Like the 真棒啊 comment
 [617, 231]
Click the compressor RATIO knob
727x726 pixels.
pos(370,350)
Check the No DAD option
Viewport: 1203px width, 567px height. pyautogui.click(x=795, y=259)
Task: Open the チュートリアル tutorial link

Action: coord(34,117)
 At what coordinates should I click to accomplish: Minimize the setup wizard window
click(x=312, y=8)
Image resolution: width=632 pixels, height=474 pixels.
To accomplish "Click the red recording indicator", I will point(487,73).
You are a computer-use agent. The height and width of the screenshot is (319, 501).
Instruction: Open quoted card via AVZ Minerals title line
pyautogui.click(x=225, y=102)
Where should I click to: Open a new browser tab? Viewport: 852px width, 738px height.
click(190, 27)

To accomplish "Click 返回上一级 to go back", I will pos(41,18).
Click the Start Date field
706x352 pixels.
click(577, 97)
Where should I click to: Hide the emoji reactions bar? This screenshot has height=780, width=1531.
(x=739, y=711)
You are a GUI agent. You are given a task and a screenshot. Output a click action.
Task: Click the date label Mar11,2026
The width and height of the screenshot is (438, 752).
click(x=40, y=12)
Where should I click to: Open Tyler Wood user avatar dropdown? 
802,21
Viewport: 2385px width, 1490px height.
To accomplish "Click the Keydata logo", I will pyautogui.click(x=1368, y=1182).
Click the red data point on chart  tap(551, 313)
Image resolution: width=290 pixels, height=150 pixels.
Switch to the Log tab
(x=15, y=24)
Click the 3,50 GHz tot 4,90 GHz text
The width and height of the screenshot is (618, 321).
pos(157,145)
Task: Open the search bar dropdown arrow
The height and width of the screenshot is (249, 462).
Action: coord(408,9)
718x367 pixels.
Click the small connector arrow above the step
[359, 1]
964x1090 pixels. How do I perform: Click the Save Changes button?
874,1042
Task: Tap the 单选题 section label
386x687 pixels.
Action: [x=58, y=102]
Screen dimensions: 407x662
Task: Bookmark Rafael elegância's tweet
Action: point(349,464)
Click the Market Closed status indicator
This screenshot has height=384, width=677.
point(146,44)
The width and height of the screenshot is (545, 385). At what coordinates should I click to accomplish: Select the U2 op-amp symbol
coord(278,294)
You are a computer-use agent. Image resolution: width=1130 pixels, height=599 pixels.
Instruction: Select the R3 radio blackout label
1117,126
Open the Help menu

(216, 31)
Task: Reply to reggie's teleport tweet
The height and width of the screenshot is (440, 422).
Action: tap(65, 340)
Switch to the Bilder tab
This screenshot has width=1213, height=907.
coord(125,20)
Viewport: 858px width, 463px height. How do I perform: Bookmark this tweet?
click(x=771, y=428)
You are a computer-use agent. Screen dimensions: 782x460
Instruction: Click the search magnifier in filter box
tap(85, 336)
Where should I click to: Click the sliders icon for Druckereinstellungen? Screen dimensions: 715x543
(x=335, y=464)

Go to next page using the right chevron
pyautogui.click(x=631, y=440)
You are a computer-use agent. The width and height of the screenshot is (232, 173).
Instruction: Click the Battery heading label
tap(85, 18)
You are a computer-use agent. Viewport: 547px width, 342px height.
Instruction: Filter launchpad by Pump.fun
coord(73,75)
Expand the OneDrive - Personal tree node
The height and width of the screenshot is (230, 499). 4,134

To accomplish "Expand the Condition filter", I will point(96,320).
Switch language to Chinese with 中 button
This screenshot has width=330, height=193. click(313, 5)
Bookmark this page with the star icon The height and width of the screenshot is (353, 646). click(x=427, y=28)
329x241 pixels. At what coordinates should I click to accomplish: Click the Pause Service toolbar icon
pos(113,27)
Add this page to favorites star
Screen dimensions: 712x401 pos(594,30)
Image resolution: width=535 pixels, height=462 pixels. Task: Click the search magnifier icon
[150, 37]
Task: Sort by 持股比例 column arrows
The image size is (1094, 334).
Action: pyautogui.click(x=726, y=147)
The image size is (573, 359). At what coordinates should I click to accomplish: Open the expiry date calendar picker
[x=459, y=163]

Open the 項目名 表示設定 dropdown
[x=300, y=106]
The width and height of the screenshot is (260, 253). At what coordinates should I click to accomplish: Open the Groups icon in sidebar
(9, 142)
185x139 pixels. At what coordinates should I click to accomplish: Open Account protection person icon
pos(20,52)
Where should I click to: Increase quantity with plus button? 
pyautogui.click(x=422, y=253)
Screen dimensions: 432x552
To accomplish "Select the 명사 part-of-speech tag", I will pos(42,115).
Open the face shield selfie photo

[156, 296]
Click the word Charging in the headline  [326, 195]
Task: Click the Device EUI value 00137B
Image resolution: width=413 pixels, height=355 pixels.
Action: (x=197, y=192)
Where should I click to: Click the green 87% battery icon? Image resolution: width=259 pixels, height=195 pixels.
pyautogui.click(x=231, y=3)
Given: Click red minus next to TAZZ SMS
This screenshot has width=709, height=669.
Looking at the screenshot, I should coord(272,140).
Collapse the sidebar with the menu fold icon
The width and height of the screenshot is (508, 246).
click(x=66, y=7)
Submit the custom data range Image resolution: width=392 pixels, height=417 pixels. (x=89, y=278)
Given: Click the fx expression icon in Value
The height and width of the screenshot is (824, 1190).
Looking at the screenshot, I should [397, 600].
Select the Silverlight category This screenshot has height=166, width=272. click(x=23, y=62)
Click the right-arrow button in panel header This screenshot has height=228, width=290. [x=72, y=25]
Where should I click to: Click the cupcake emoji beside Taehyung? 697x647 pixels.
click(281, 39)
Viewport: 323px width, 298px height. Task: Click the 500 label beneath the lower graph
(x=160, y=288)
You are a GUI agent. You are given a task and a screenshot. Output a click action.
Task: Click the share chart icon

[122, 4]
# # # # # # #
▸ **Task to complete**:
Gather up every line in the data above that contains the word "indicator", copying each one.

▸ **Solution to this problem**:
To accomplish "Click the red recording indicator", I will point(487,73).
Click the Market Closed status indicator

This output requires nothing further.